┌──

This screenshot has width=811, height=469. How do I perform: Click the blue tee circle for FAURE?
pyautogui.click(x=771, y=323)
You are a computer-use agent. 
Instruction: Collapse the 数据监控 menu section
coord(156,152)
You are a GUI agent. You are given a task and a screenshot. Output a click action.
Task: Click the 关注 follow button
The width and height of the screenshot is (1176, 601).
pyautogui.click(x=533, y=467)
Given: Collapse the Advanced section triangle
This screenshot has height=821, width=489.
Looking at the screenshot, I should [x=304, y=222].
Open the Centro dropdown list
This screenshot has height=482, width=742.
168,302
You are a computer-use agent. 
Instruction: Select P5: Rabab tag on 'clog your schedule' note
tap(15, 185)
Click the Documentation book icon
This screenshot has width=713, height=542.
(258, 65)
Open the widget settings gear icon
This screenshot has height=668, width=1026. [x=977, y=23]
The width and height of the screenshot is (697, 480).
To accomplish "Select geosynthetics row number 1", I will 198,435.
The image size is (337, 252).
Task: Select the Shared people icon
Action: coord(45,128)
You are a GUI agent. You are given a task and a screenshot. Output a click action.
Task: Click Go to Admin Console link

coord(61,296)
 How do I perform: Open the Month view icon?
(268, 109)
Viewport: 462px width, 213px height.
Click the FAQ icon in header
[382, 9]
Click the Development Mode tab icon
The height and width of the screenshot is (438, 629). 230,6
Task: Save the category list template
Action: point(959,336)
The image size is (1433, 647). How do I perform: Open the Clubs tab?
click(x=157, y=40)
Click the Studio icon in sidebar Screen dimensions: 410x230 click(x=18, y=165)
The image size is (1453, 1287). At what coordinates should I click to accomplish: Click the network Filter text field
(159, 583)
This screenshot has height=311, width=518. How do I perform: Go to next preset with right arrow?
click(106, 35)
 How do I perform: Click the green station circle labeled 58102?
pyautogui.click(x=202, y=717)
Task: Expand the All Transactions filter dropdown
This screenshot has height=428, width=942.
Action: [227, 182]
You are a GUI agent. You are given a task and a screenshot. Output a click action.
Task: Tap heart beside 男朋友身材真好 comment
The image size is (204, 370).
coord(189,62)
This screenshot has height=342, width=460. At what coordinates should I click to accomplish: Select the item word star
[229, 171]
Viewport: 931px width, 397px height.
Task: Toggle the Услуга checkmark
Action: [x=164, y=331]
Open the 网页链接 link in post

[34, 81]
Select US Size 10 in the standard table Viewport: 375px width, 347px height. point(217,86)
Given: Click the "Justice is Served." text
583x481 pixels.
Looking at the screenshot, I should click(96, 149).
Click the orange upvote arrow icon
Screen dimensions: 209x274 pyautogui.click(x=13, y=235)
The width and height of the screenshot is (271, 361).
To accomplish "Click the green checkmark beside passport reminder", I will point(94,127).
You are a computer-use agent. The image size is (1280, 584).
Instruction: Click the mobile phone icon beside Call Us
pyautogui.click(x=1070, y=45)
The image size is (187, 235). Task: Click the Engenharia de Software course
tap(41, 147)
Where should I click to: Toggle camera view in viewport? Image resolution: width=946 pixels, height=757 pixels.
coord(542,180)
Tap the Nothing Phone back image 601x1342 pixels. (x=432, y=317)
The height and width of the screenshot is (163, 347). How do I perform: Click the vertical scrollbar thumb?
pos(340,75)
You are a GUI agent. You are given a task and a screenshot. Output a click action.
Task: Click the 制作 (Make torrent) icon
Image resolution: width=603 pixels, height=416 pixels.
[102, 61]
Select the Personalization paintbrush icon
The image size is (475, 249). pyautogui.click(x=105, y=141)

└──

The answer is to be the lines from the one holding "Select US Size" through the end of the data above, transcribed character for character, both ends included.

Select US Size 10 in the standard table Viewport: 375px width, 347px height. point(217,86)
Given: Click the "Justice is Served." text
583x481 pixels.
Looking at the screenshot, I should click(96, 149).
Click the orange upvote arrow icon
Screen dimensions: 209x274 pyautogui.click(x=13, y=235)
The width and height of the screenshot is (271, 361).
To accomplish "Click the green checkmark beside passport reminder", I will point(94,127).
You are a computer-use agent. The image size is (1280, 584).
Instruction: Click the mobile phone icon beside Call Us
pyautogui.click(x=1070, y=45)
The image size is (187, 235). Task: Click the Engenharia de Software course
tap(41, 147)
Where should I click to: Toggle camera view in viewport? Image resolution: width=946 pixels, height=757 pixels.
coord(542,180)
Tap the Nothing Phone back image 601x1342 pixels. (x=432, y=317)
The height and width of the screenshot is (163, 347). How do I perform: Click the vertical scrollbar thumb?
pos(340,75)
You are a GUI agent. You are given a task and a screenshot. Output a click action.
Task: Click the 制作 (Make torrent) icon
Image resolution: width=603 pixels, height=416 pixels.
[102, 61]
Select the Personalization paintbrush icon
The image size is (475, 249). pyautogui.click(x=105, y=141)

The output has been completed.